* INPUT FOR THIS TASK:
'''

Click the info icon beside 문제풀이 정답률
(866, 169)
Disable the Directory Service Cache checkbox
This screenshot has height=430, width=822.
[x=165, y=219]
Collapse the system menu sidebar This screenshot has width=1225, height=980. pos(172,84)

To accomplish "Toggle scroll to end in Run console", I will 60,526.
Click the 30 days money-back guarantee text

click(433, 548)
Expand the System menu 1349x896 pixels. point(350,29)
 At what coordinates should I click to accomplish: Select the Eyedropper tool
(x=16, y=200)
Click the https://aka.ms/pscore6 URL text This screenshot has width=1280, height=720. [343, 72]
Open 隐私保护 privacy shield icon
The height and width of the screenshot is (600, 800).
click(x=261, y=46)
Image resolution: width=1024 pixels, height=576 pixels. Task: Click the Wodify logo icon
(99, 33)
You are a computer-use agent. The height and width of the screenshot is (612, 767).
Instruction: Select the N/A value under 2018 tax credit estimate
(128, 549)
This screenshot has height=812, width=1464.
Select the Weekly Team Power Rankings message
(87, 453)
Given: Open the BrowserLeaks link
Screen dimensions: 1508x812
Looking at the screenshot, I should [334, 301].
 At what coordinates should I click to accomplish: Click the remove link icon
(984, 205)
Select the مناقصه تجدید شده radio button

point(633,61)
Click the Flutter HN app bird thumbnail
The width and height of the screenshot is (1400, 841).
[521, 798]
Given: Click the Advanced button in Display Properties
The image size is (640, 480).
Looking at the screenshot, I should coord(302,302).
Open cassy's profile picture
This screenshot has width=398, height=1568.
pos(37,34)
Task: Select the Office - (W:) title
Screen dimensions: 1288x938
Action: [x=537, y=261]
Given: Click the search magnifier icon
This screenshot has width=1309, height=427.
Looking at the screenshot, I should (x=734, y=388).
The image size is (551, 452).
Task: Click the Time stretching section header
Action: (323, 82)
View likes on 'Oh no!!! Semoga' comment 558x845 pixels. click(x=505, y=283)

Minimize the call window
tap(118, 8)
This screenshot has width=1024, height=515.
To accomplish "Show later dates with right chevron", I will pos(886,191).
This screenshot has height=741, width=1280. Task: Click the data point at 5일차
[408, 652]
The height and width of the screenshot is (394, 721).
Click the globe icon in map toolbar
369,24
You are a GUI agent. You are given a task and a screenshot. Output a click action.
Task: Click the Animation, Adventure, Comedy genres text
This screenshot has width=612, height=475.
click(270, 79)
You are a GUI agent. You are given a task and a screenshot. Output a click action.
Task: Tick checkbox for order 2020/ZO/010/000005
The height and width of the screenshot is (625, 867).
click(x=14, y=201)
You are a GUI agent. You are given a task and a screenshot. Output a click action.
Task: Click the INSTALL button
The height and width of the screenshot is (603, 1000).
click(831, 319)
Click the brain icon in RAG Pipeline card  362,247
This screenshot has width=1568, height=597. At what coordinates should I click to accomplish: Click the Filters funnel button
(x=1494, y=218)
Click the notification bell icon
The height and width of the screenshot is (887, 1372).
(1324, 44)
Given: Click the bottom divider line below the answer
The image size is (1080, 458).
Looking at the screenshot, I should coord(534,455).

'''

* TASK ITEM:
Search the data for "checkbox". Copy every line that has it.

* ANSWER TO THIS EXERCISE:
Disable the Directory Service Cache checkbox
Task: Tick checkbox for order 2020/ZO/010/000005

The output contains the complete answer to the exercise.